DIRECTIONS FOR THIS TASK:
Copy out the lines of the records below, and only those lines, from the one with "The width and height of the screenshot is (700, 2111)." through the one with "Open Computer Science", exactly as they appear.

※

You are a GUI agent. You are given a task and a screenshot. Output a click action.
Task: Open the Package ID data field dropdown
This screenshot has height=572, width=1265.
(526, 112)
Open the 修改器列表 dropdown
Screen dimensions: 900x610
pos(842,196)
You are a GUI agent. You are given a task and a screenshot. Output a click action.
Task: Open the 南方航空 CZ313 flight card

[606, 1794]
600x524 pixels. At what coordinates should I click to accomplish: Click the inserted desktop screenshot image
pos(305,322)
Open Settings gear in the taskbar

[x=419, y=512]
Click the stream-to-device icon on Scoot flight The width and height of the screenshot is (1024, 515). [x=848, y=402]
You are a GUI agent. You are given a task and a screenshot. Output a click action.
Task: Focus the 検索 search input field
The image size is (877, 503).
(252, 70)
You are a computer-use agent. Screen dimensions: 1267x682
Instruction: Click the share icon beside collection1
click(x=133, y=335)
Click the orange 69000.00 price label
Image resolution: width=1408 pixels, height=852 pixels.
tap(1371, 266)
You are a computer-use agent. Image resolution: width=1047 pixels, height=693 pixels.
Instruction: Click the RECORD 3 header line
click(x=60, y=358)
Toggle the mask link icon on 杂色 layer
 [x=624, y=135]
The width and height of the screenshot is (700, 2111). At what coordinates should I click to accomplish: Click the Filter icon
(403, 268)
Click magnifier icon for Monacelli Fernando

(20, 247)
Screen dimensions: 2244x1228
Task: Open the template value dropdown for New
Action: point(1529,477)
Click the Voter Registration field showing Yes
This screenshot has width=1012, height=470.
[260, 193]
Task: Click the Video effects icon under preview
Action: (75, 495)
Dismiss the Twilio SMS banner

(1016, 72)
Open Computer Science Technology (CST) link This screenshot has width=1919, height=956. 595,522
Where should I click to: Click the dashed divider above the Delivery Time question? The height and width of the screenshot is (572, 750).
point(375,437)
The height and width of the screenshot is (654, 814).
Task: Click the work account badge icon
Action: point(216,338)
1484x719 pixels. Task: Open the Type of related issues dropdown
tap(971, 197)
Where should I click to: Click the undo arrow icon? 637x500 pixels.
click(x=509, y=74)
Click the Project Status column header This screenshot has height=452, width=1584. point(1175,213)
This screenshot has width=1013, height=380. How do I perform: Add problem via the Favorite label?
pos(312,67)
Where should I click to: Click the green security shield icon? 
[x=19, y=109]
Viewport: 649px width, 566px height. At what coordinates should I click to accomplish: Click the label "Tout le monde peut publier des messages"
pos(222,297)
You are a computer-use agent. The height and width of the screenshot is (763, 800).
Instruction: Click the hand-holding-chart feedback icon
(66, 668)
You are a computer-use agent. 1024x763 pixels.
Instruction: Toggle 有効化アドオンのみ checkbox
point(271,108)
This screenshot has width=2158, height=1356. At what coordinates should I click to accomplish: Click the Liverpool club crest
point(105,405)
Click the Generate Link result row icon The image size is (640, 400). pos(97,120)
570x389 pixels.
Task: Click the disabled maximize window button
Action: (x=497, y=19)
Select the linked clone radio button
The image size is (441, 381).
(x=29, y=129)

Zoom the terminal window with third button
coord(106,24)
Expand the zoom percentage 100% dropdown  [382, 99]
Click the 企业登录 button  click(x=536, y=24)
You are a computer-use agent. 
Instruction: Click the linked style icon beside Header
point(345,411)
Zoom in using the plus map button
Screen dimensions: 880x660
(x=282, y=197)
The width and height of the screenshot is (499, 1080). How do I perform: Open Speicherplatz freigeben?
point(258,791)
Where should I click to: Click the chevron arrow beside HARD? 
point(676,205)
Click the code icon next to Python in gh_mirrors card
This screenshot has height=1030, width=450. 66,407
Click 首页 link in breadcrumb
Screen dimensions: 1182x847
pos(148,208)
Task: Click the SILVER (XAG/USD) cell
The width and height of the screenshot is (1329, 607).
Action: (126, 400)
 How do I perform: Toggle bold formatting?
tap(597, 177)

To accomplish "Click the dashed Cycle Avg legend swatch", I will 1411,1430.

※

EXERCISE RESULT:
The width and height of the screenshot is (700, 2111). At what coordinates should I click to accomplish: Click the Filter icon
(403, 268)
Click magnifier icon for Monacelli Fernando

(20, 247)
Screen dimensions: 2244x1228
Task: Open the template value dropdown for New
Action: point(1529,477)
Click the Voter Registration field showing Yes
This screenshot has width=1012, height=470.
[260, 193]
Task: Click the Video effects icon under preview
Action: (75, 495)
Dismiss the Twilio SMS banner

(1016, 72)
Open Computer Science Technology (CST) link This screenshot has width=1919, height=956. 595,522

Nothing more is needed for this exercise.